A simple corollary (at least when numbers are positive) is that the sum $\sum_{i=1}^n x_{\sigma(i)} \sum_{j=1}^i y_j$ is also minimized for the same choice of $\sigma$. Indeed, the series $(\sum_{j=1}^i y_j)_{i=1}^n$ is increasing.

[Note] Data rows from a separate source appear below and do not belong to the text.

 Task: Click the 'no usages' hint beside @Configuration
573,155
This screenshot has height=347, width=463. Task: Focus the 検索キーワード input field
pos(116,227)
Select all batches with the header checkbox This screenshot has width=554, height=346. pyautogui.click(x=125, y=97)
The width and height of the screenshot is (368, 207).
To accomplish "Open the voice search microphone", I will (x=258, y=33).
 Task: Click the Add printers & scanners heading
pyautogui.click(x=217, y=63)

I have the following very similar situation. I have four sets of positive real numbers:

$$x_{0,1}\geq\dots{}\geq x_{0, n_0} \qquad x_{1,1}\geq\dots{}\geq x_{1, n_1}$$ $$y_{0,1}\leq\dots{}\leq y_{0, n_0} \qquad y_{1,1}\leq\dots{}\leq y_{1, n_1}$$

Let $b$ be a binary vector of size $n_0+n_1$. Let $c_x(i)$ be the number of elements equal to $x$ in the subvector $b_{1..i}$. I wish to minimize the following sum:

$$S(b) = \sum_{i=1}^{n_0+n_1} x_{b_i, c_{b_i}(i)} \sum_{j=1}^i y_{b_j, c_{b_j}(j)}$$

In order to make things perhaps a bit clearer (the formalization makes it more complicated that it really is), here is an example:

$$n_0=1 \qquad n_1=2$$ $$x_{0,i} = 0.9^{i} \qquad x_{1,i} = 0.8^i$$ $$y_{0,i} = 4i \qquad y_{1,i} = 3i$$

A possible vector $b$ is $[1, 1, 0]$, which gives a sum of $19.86$. However, the vector $[1, 0, 1]$ gives the minimal $17.02$.

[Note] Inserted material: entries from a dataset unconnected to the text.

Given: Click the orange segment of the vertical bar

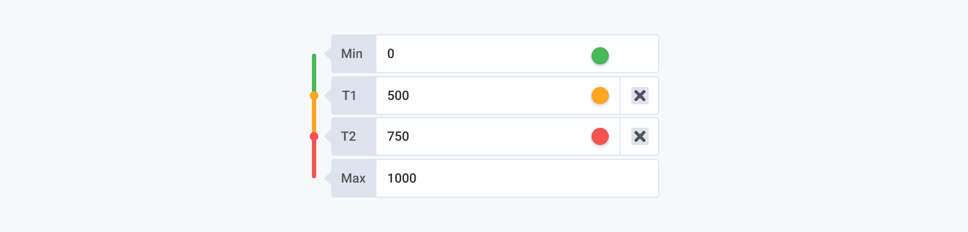Looking at the screenshot, I should click(314, 116).

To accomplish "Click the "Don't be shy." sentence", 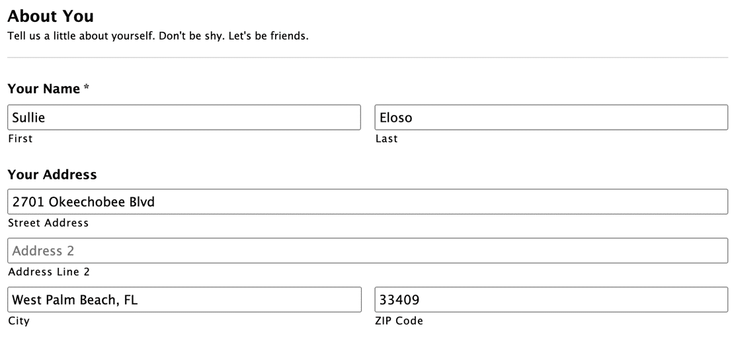I will [192, 36].

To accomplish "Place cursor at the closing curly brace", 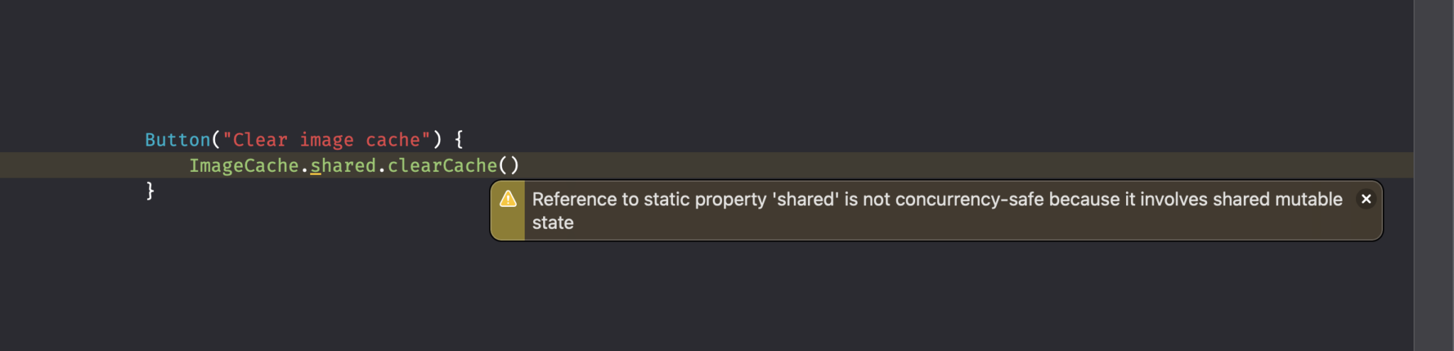I will click(x=150, y=190).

I am interested in the optimal vector $b^*$ that minimizes $S$. Some reasons led me to believe that $b^*_i = 0$ if and only if $x_{0, c_0(i)}/y_{0, c_0(i)} > x_{1, c_1(i)}/y_{1, c_1(i)}$ (and also if c_0(i) < n_0), and so far it seems to hold numerically for the data I have in my case.

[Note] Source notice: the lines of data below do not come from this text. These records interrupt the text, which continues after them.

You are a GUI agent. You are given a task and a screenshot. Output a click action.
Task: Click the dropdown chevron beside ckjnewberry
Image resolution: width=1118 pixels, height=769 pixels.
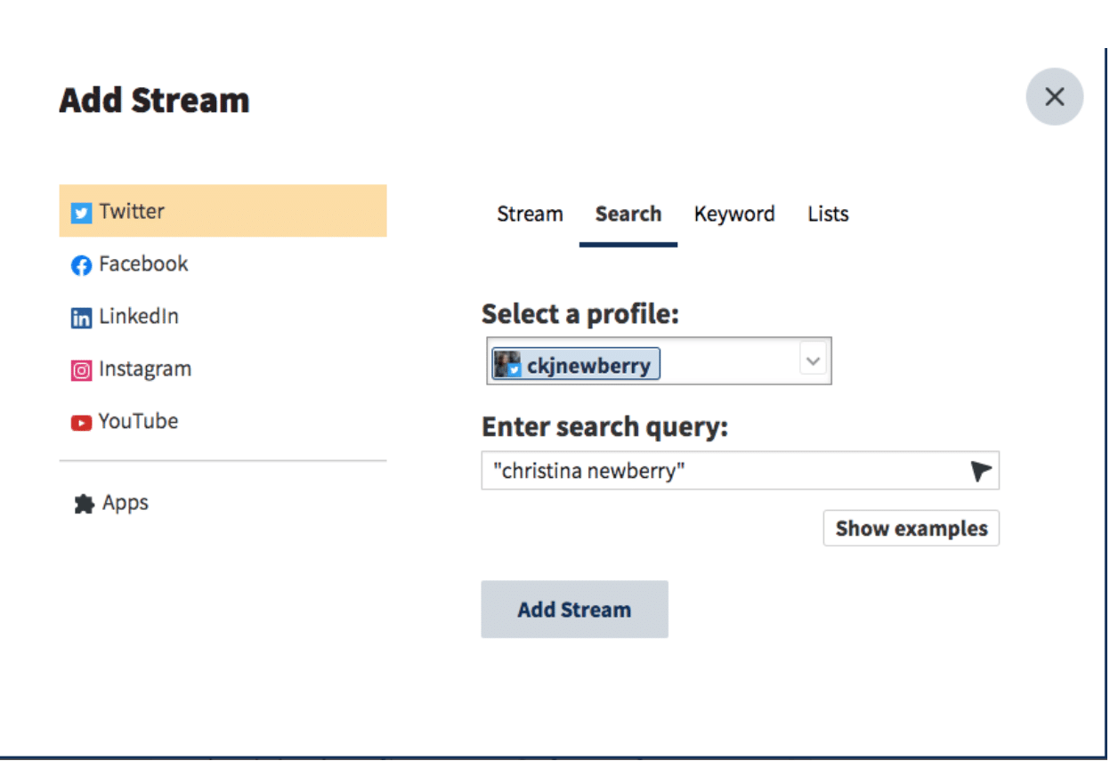[812, 360]
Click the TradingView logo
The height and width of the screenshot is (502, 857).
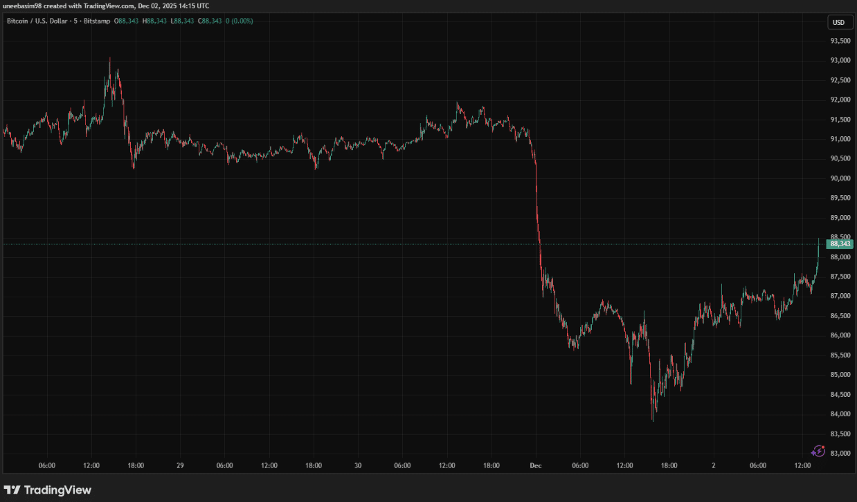(x=48, y=490)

I have tried to compute $S(b^*)-S(\tilde{b^*})$ for any ``perturbed'' $\tilde{b^*}$ in which two elements from $b^*$ are swapped (the difference should be $\leq 0$). However, nothing simplifies very well, unless the swap is between two adjacent elements, in which case the conjecture follows easily. Computing this numerically for the general case did not give me much indication either.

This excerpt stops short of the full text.